Think about it for a moment. There has to be someone somewhere, (and most likely a whole team of people), going through lists of properties published decades ago, checking they haven’t been sneakily re-released, then pursuing any miscreants with takedown letters to the likes of CreateSpace. It’s not like they want to re-publish the book. Or if they do, they haven’t mentioned it to me.
So why go to all that bother …?
Mystery Solved
Now, I think I’ve found the answer: it’s an Intellectual Property grab. The big clue came in this post by Dean Wesley Smith. He writes:
… these major international publishers rely on the purchase of IP for their bottom line accounting. They are, in essence, copyright squatting.
This has been going on in art, music, and Hollywood for a very longtime, folks. Just finally, with the new IP valuation methods for fiction copyright, copyright squatting is coming into play in publishing. (Copyright can be depreciated for tax purposes, folks.Forever. Just saying. Buy a book for $5,000 advance, appraise the future value for 70 years after the author’s death at a half million, put that value on the corporation books and then depreciate it. It is slightly more complicated than that, but not much.)

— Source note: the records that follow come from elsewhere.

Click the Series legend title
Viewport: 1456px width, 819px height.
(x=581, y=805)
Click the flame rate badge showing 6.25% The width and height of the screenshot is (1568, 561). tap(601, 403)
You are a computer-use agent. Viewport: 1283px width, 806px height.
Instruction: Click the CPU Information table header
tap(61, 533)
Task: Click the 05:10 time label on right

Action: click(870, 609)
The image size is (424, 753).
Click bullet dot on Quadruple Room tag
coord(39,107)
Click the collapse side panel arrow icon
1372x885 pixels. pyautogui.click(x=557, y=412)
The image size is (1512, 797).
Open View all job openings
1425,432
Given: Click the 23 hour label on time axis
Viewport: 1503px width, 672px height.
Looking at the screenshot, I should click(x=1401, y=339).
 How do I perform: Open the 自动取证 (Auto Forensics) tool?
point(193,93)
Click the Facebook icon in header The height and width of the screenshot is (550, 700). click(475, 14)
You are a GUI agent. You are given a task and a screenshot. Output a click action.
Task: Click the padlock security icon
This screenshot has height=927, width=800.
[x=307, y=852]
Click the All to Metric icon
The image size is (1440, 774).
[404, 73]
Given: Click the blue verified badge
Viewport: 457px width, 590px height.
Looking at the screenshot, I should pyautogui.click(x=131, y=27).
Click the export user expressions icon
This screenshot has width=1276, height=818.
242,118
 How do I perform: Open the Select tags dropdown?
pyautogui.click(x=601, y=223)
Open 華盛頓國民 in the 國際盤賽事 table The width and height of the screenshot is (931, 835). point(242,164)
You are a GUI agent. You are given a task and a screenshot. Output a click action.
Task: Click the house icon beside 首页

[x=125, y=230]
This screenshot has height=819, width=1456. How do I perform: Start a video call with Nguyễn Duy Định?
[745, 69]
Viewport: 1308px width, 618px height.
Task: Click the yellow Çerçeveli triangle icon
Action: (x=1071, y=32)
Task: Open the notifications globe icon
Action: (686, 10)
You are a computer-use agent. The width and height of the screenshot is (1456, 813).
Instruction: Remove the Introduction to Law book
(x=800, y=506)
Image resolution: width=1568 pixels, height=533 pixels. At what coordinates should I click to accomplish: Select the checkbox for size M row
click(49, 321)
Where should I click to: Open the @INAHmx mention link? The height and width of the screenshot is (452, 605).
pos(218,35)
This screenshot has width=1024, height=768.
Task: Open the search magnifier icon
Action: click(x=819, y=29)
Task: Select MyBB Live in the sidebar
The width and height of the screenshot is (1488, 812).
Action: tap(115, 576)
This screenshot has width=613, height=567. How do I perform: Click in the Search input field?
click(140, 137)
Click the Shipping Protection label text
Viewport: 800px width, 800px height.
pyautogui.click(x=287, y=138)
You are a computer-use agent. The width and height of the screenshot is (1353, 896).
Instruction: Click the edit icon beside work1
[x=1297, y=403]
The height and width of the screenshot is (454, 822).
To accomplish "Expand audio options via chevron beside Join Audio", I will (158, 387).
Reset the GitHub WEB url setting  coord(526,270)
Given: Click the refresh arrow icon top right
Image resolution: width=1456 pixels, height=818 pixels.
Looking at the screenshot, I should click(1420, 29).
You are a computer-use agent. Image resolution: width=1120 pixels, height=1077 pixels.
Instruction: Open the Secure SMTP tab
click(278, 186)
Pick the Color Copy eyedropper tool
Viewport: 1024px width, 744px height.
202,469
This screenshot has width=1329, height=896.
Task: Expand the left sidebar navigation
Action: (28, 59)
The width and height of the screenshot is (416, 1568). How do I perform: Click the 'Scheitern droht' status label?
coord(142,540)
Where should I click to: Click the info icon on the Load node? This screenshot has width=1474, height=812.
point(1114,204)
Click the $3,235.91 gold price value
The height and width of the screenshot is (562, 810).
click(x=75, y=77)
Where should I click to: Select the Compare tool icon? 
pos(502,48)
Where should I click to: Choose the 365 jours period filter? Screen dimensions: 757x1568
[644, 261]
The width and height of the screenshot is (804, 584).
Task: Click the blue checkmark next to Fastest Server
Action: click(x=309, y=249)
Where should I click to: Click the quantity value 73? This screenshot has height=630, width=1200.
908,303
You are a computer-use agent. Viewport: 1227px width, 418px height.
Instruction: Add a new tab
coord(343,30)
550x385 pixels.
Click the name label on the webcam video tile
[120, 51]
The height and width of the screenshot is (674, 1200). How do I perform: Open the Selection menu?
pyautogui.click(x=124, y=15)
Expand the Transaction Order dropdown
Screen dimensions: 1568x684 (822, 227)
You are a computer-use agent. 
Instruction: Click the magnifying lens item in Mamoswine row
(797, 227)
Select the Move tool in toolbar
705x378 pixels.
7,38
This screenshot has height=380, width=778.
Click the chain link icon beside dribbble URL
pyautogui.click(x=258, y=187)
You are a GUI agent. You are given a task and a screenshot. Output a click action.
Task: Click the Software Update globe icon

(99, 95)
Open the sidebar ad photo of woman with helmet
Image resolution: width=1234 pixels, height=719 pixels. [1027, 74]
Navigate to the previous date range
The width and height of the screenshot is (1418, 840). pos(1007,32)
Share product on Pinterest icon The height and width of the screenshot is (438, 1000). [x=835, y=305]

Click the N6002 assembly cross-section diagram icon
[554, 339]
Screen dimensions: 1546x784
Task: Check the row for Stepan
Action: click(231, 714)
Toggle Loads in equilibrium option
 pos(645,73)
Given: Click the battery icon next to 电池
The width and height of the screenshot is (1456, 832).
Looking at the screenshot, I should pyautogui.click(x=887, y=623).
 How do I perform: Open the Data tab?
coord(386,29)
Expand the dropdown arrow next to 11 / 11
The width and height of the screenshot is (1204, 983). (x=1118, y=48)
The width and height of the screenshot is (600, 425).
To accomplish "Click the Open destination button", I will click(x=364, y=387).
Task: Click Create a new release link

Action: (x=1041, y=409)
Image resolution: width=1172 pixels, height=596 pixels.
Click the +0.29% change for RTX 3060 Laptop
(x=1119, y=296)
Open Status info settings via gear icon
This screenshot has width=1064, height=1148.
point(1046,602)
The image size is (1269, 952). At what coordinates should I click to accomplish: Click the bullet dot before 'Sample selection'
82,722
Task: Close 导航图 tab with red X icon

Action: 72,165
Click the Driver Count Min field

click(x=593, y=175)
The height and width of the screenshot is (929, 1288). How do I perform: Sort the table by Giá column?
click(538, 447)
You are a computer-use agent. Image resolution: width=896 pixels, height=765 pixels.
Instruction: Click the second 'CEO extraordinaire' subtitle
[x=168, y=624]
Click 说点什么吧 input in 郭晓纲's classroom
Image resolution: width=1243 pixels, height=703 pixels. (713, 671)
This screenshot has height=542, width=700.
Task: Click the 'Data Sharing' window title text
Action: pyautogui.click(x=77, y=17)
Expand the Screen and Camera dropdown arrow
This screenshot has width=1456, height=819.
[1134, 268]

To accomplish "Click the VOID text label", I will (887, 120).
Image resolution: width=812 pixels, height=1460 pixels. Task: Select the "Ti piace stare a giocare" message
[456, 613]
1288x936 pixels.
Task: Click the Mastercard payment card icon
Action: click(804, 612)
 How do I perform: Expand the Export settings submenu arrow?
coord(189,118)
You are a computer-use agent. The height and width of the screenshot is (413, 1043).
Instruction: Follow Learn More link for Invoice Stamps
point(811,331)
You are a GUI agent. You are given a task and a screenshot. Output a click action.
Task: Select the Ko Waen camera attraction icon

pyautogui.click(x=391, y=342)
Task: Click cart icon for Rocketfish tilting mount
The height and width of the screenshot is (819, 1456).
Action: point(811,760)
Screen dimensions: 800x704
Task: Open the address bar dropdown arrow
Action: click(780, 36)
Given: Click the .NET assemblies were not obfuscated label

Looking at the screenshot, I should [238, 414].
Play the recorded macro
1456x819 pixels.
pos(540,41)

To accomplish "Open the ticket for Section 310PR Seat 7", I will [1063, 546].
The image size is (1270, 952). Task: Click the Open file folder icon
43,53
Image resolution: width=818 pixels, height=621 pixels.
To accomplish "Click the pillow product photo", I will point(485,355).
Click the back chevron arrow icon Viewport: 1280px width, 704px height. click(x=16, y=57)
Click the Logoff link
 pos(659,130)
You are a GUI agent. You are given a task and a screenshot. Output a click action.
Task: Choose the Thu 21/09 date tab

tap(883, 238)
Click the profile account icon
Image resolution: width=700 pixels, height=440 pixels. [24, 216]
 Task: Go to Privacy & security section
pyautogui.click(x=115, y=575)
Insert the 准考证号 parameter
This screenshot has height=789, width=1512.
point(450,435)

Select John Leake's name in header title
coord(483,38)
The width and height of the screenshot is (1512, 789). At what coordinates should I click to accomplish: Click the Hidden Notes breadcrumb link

Telling Stories has good to me since I re-released it back in 2014. The story is just as vital and engaging as it was when it was first published. (And I’ve done a damn sight better out of it than when it was out-of-print for all those years.) But PRH aren’t interested in books these days, or at least, those sort of books. They’re much more interested in cashbooks, and balance sheets and depreciation. It’s the old, old story: follow the money.
And in case you’re still hankering after traditional publishing contract, you might like to heed a few more words from Dean:
Folks, these traditional publishing companies are not really based anymore in their foundations on selling and distributing books to readers. That should be scary evident by now to even the slowest writers out there. Just as one example, the companies have no sales force, but instead depend on the writer doing the work, just as indie writers do.